• MATERIAL SUPPLIED:
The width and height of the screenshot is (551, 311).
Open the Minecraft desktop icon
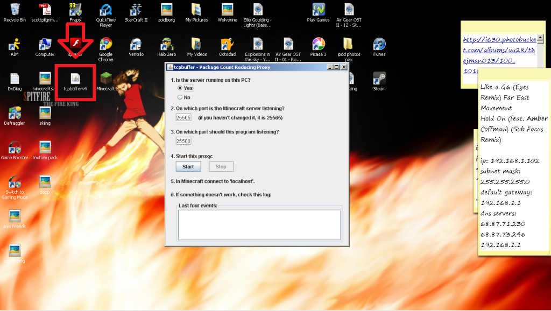coord(105,79)
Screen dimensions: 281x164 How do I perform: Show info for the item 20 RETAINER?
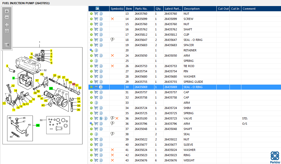(x=96, y=50)
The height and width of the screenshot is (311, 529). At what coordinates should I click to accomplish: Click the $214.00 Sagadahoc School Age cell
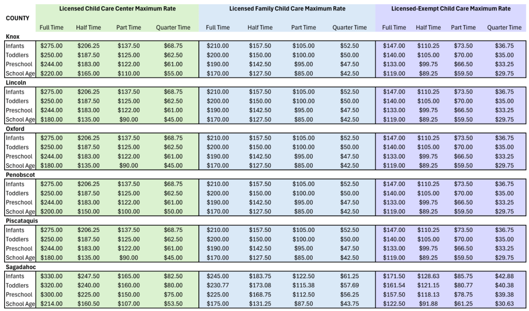(x=51, y=304)
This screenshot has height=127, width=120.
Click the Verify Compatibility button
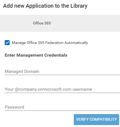96,120
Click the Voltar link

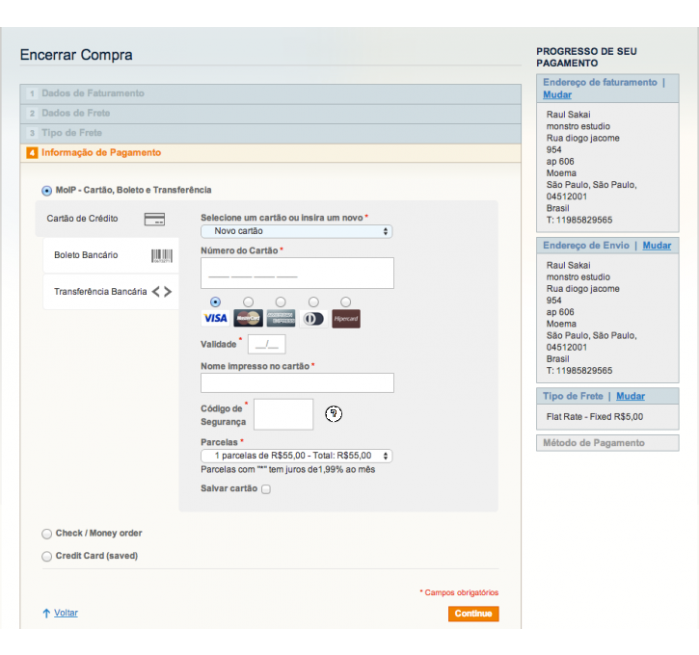coord(66,613)
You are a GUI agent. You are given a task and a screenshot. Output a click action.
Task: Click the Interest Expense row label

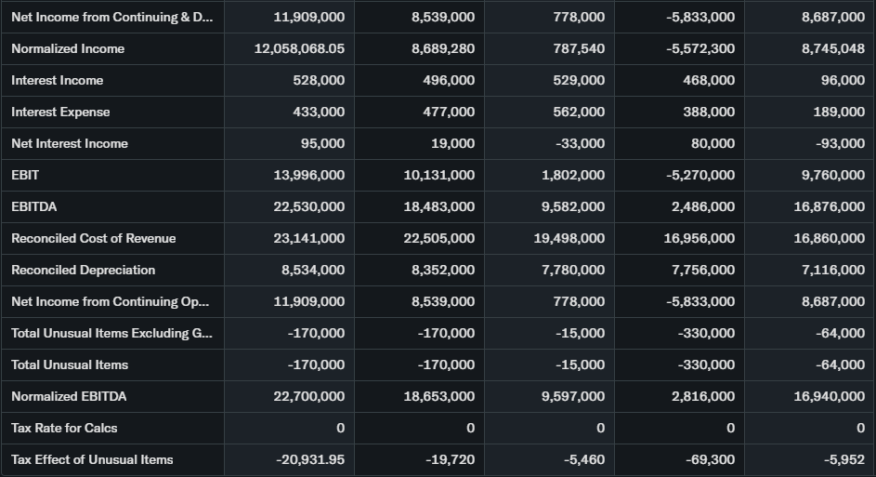click(60, 112)
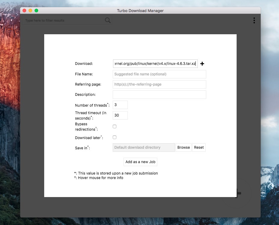279x225 pixels.
Task: Click the Add as a new Job button
Action: pyautogui.click(x=140, y=162)
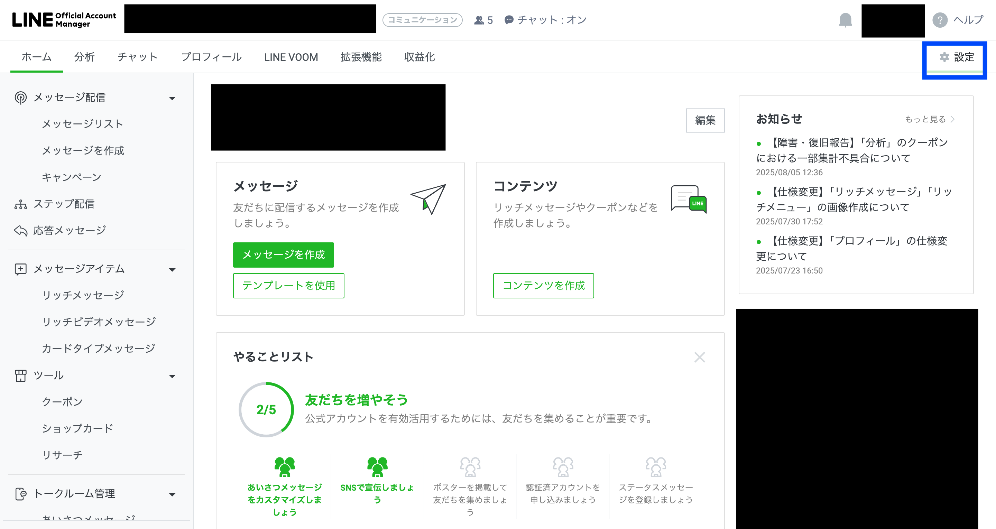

• TASK INSTRUCTIONS: Give the items from their first line through the line holding "coord(66,613)", both included, as a Markdown table with the columns Row and Line, skipping blank lines. Leave the pictures out of the answer.

• RESULT OF THIS EXERCISE:
| Row | Line |
|---|---|
| 1 | The width and height of the screenshot is (551, 311). |
| 2 | Open the Minecraft desktop icon |
| 3 | coord(105,79) |
| 4 | Screen dimensions: 281x164 How do I perform: Show info for the item 20 RETAINER? |
| 5 | (x=96, y=50) |
| 6 | The height and width of the screenshot is (311, 529). At what coordinates should I click to accomplish: Click the $214.00 Sagadahoc School Age cell |
| 7 | (x=51, y=304) |
| 8 | This screenshot has height=127, width=120. |
| 9 | Click the Verify Compatibility button |
| 10 | 96,120 |
| 11 | Click the Voltar link |
| 12 | coord(66,613) |